# Work order
From the line containing "Click the Save icon in quick access toolbar" to the end of the data, retype every line exactly and nothing else. Drop the pictures.

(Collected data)
------------------------------
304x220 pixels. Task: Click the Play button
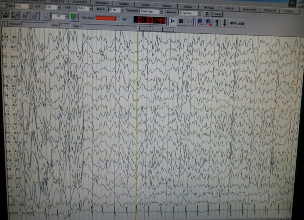[x=172, y=22]
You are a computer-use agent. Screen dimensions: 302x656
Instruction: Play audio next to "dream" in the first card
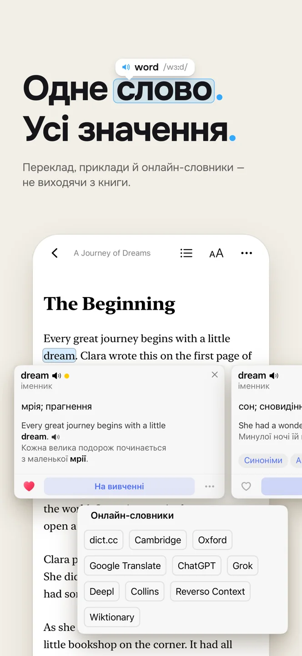(56, 376)
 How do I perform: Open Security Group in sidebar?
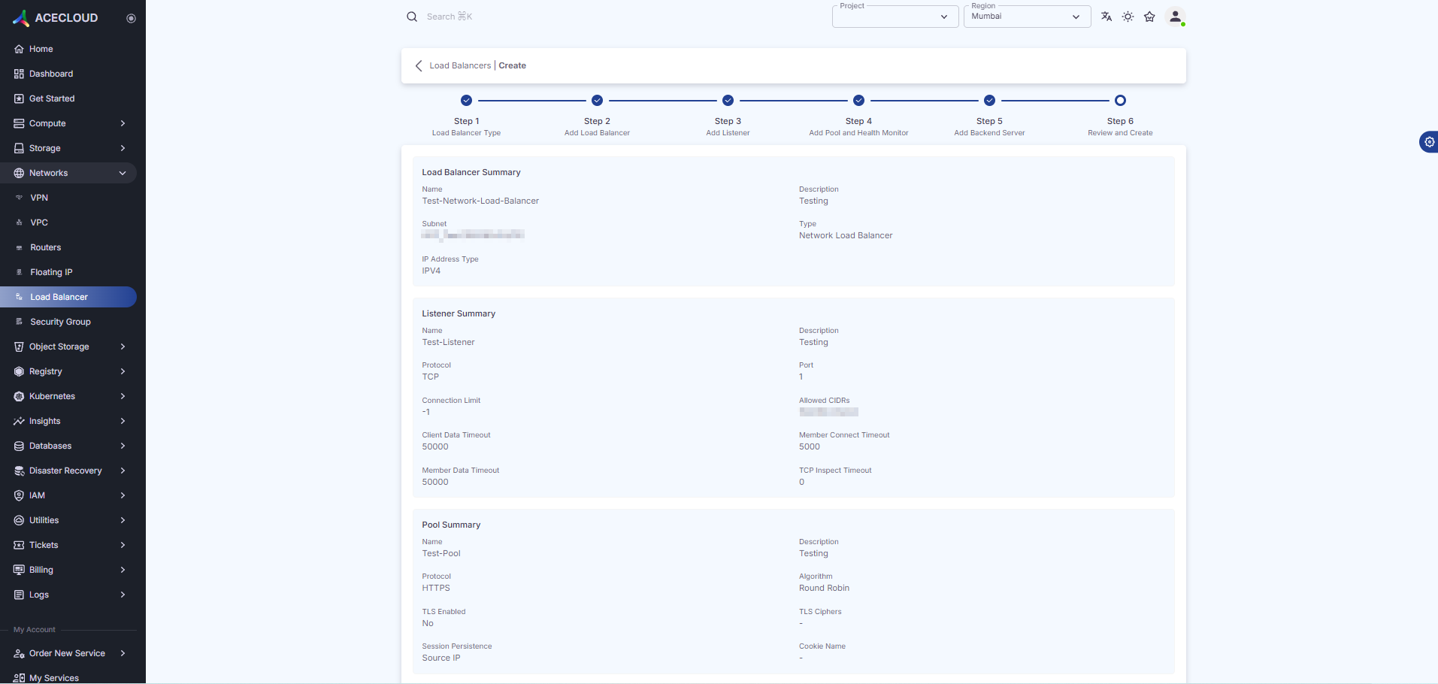pos(60,322)
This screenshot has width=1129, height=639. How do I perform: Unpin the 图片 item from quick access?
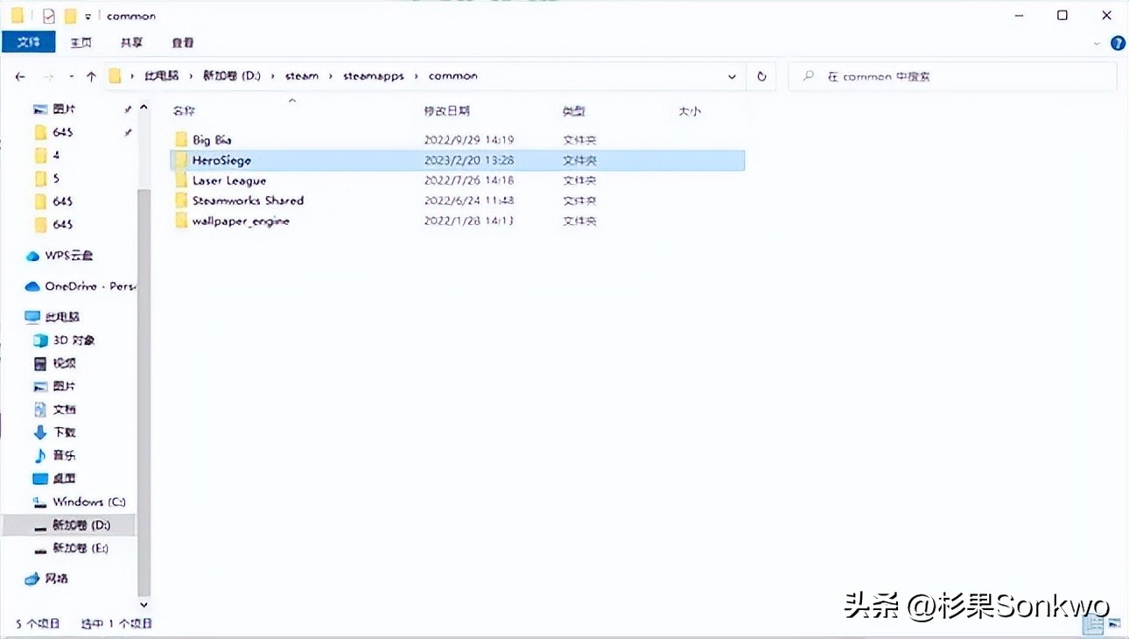(x=127, y=109)
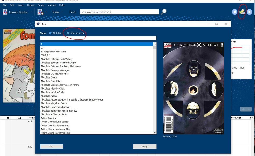Click the round arrow column header icon

click(x=8, y=118)
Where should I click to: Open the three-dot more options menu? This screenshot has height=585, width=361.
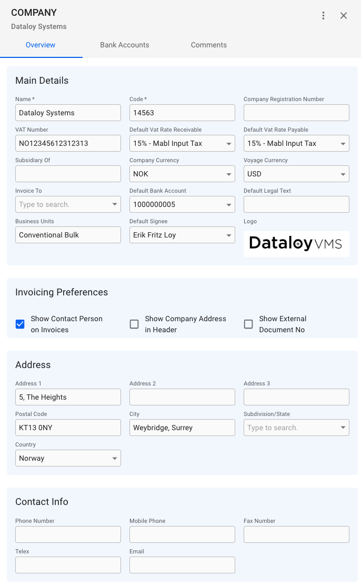click(x=323, y=16)
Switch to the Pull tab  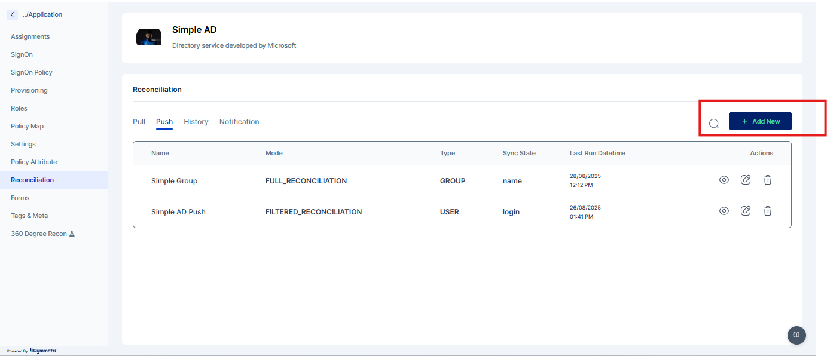(x=139, y=122)
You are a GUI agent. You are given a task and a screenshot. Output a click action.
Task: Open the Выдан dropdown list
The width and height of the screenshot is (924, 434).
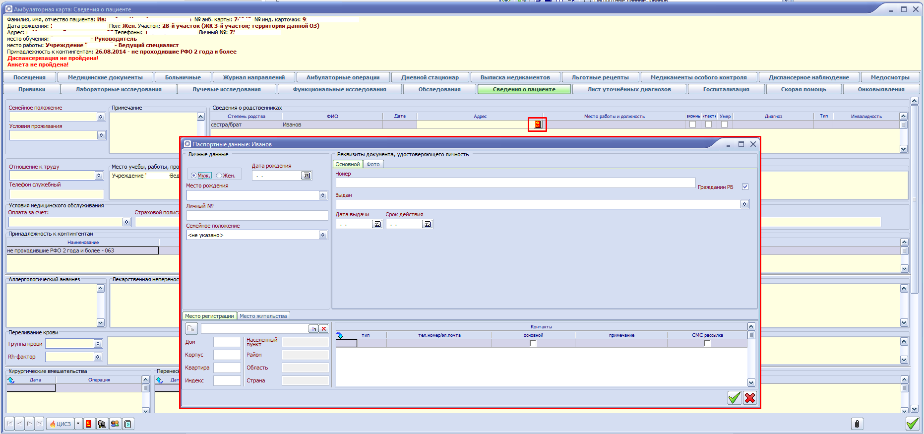(x=744, y=204)
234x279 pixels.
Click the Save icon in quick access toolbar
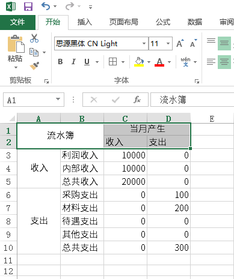pos(28,7)
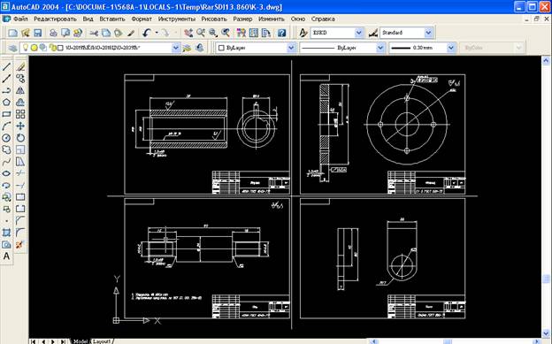
Task: Open the Help question mark icon
Action: point(281,33)
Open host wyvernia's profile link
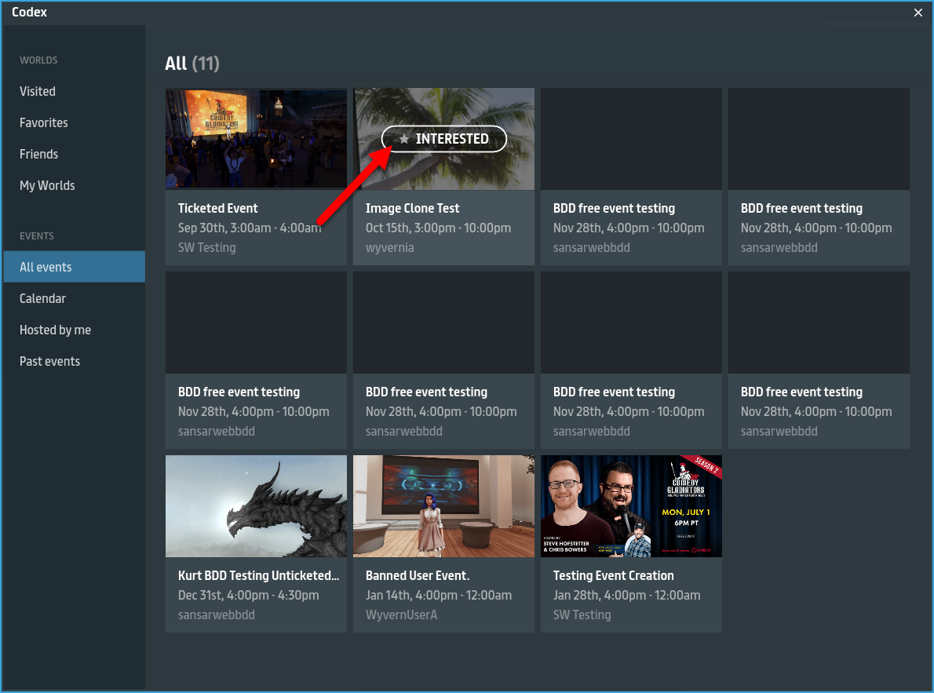The height and width of the screenshot is (693, 934). pos(389,247)
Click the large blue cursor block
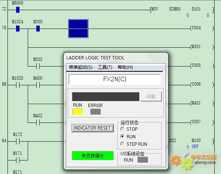This screenshot has width=221, height=174. tap(78, 29)
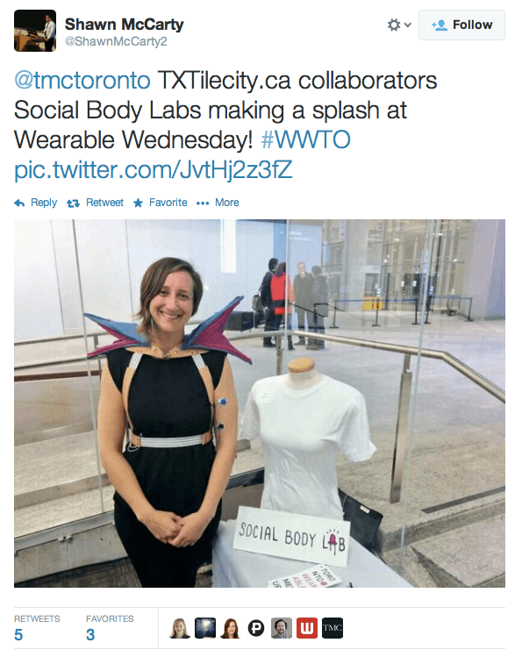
------------------------------
# The answer
Click the Save icon in quick access toolbar
pos(28,7)
Task: Open the Help question mark icon
Action: point(281,33)
Open host wyvernia's profile link
The height and width of the screenshot is (693, 934). pos(389,247)
Click the large blue cursor block
This screenshot has width=221, height=174. tap(78, 29)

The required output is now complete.